PESHAWAR, Oct 22: Two development projects worth Rs700 million of the University of Peshawar are running behind schedule with the administration and contractors blaming each other for the delay.
A Rs520 million project financed by the Higher Education Commission to construct two faculty buildings has been awarded to a Lahore-based firm.
A project worth Rs180 million of construction of 100 residential quarters for teachers is being executed by the National Logistics Cell (NLC).
The university’s works director acknowledged that pace of work on both the projects was slow.
The contractors claimed that delay in payment was hampering the execution of the projects.
The contract for the construction of two six-storey academic buildings, which would house 14 departments, was awarded to Nishan Engineers.
The administration had released Rs20 million to the construction firm for the mobilisation of heavy construction machinery and manpower to the site.
The project was launched in April and, according to the agreement, the first portion of the block is to be completed in three years, while the second block will be completed in two years.
Officials said the foundation of the first block could not be completed in seven months.
According to sources, HEC Executive Director Suhail Naqvi said while inspecting the project recently: “If the construction work continues at such a slow speed, the commission will have to shift the project to some other public sector university.”
After a visit by the NWFP Governor’s Inspection Team to the site, the university administration made the site engineer a scapegoat and replaced him, while the works director was made the project director.
The sources told Dawn that the contractor had purchased steel bars of inferior quality, which were rejected by the material testing laboratory of the NWFP University of Engineering and Technology.
The works director said the firm had tried to use material of poor quality.
The university administration had formed a technical committee headed by former vice-chancellor of the NWFP UET, Karim Khan, but it had not held any meeting or visited the site, the sources said.
Officials said the construction of residential quarters, which was started last year, was scheduled to be completed within 18 months, but the world was far behind the schedule.
The sources said the NLC had obtained the contract on the basis of no profit no loss but it had sublet the contract to at least three contractors in violation of the agreement.

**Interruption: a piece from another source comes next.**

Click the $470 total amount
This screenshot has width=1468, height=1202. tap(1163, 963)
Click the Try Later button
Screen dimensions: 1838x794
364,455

They said some of the contractors had abandoned the project saying that they were unable to carry out the work because of low rate.
The sources said the sub-contractors had abandoned the project due to non-payment while the NLC had recently borrowed Rs10 million from a bank to clear dues of contractors.
An NLC official alleged that the university administration was slow in payment and identification of sites.
He said work on 60 houses was in progress, while land for forty others had not been handed over to the NLC.